Work instructions =
The output is the line containing "Given: Open the" plus every later line down to the end of the listing below, copied exactly. No pictures belong in it.

──────────────────────────────

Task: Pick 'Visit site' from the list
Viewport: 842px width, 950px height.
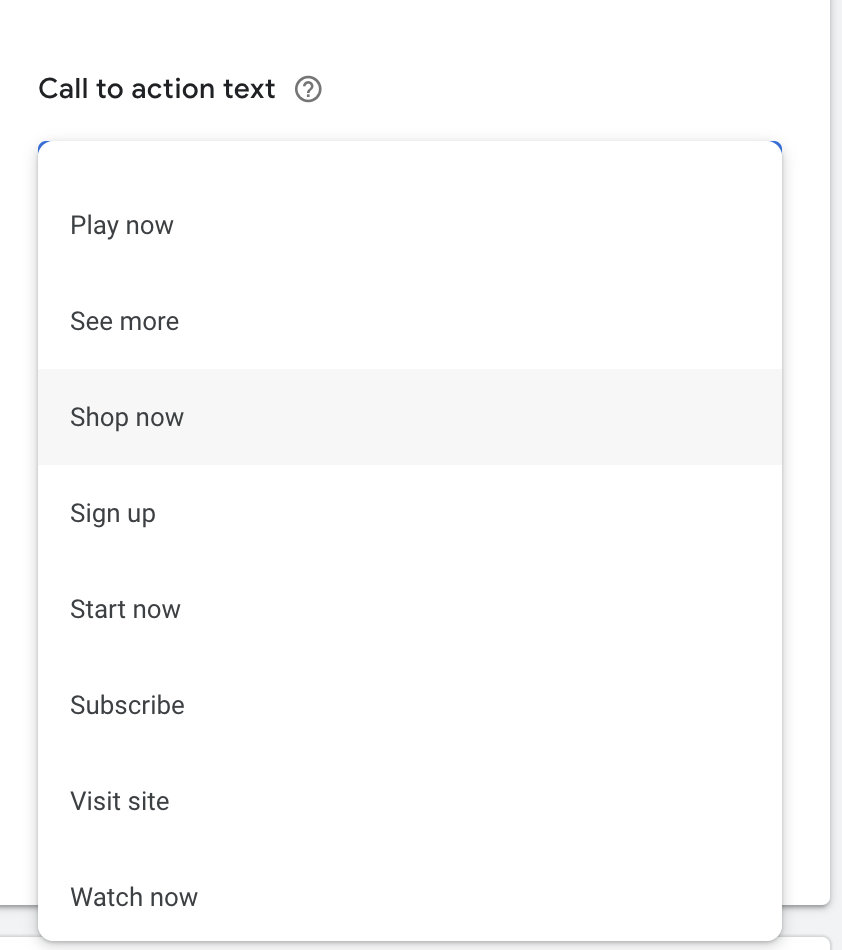Action: pos(120,801)
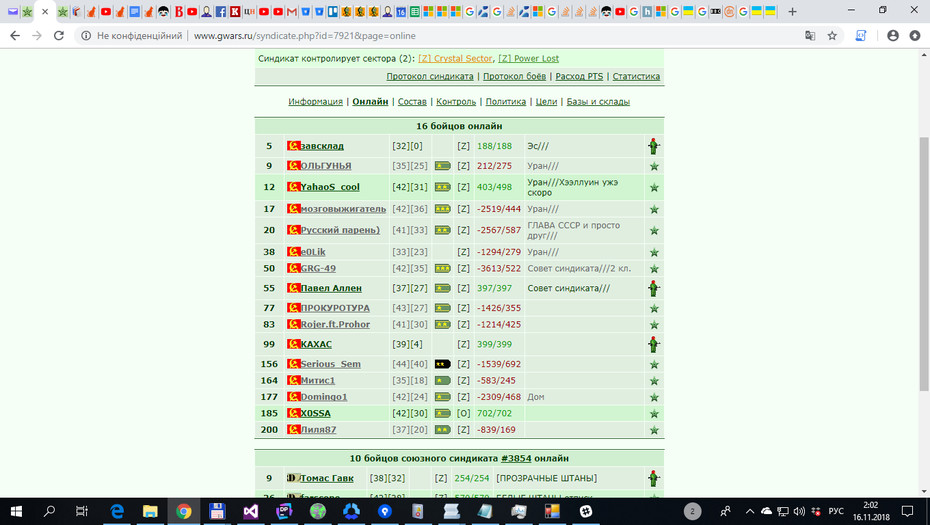The height and width of the screenshot is (525, 930).
Task: Click the rank badge next to Serious_Sem
Action: (442, 364)
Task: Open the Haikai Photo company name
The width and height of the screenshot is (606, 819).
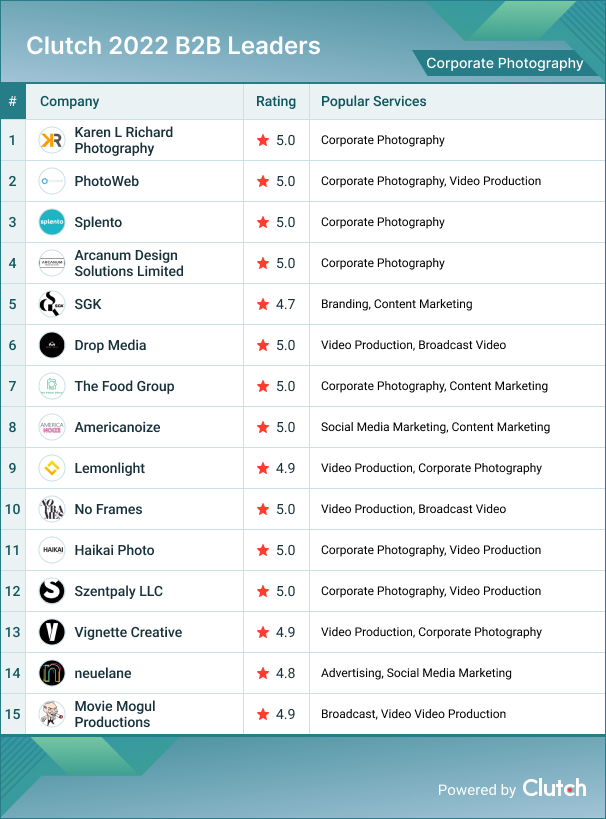Action: pos(114,550)
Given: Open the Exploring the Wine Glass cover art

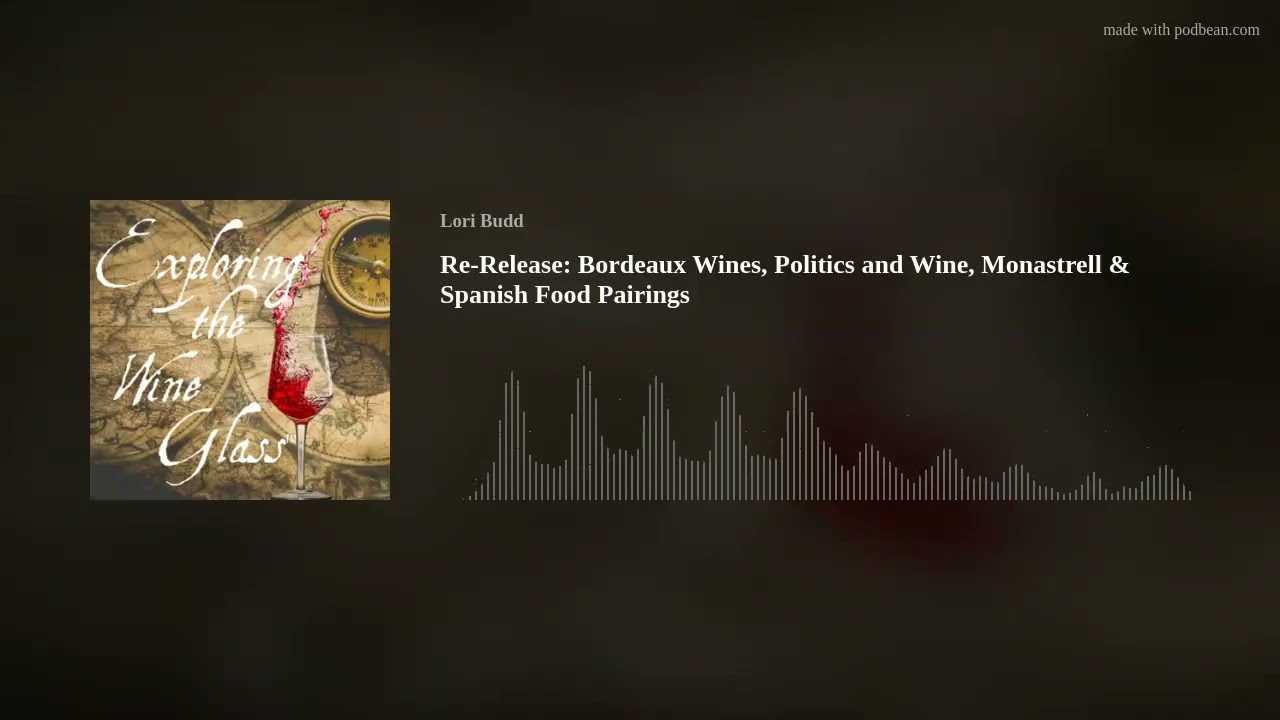Looking at the screenshot, I should tap(240, 350).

──────────────────────────────

Your response =
Given: Open the Exploring the Wine Glass cover art

Looking at the screenshot, I should tap(240, 350).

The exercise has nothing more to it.